After a while, Ash stood. “Okay, now we’re moving into the scent-immersion next door,” she said, slipping her hand into Jake’s. “Ten minutes, and then cold towels with crushed mint.”
Collin groaned. “Mint towels?” He eyed Jake. “What the fuck do you two really get up to with your kinks these days?”
“Apparently a fuck-ton more than you,” he shot back.
Once they were gone, the room fell still. Only the gentle hiss of steam and the faint trickle of water from somewhere within the walls remained. Avery leaned back against the stone, eyesclosed, a thin sheen of heat glistening across her collarbone. “Do you think this is all ridiculous?”
“I think this shit better be everything my brother seems to worship,” I said, taking her hand to help her up.
She wrapped herself around me, and I couldn’t resist bending down to kiss her lips. The air between us thickened, not just from the heat. Her hand slipped through my hair, holding me close as I kissed her deeply.
The overhead lights dimmed automatically, the amber glow deepening into a molten orange.

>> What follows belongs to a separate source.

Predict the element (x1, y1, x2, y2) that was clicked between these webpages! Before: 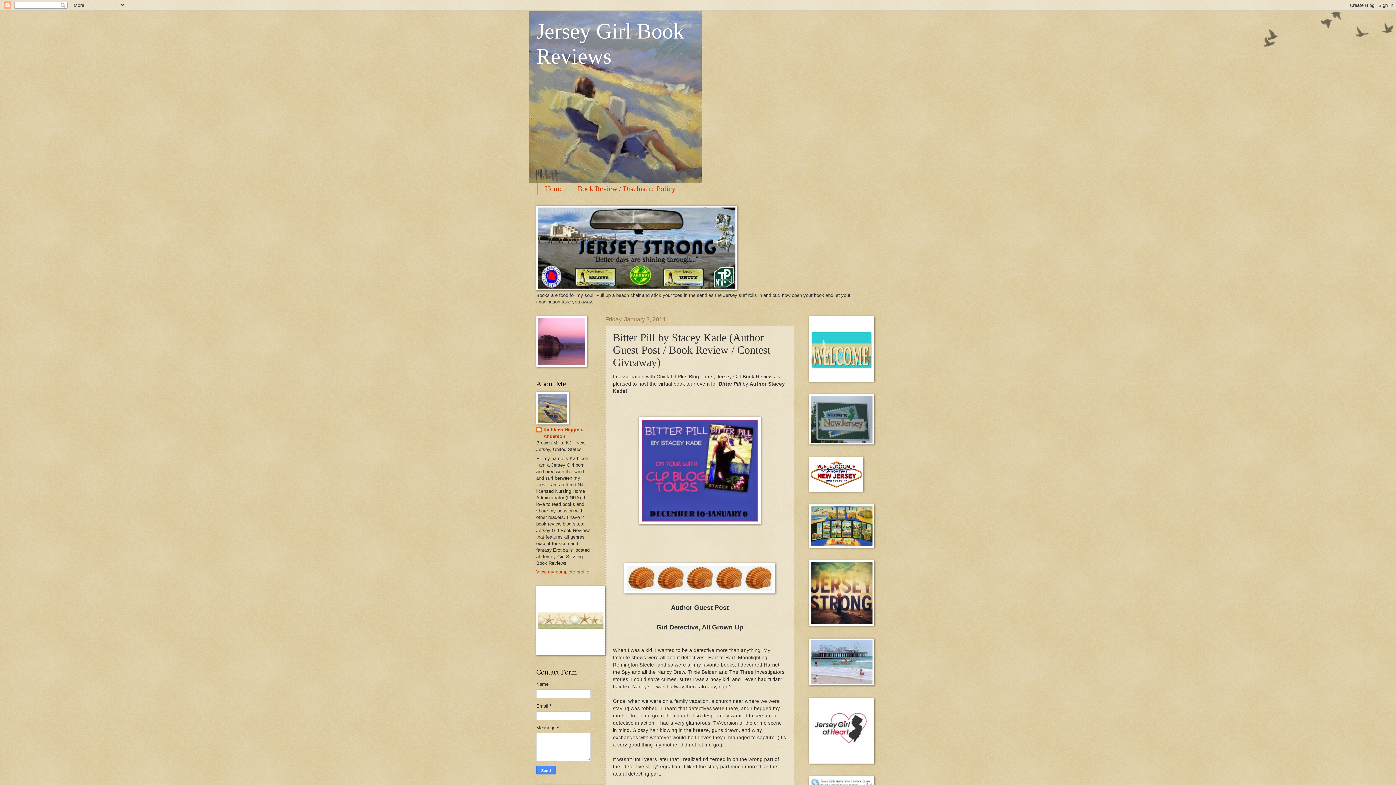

Outside the chamber, I could hear muffled laughter from the others and the soft sound of doors closing as attendants prepped the subsequent treatment.
“We better follow the rest, or I’m going to take you right here and now,” I said after ending our delicious kiss.
We stepped through the archway together, heat curling at our backs and cool air waiting just beyond. As we stepped out of the heat and into the quiet corridor, cool air spilled over us like relief. The world felt sharper and every breath cleaner, every sound more distinct.
Maybe there was some truth to Jake’s theory of bullshit after all. The cold, the heat, the stillness—all of it stripped away the noise until there was only her. Avery. Laughing, flushed, alive.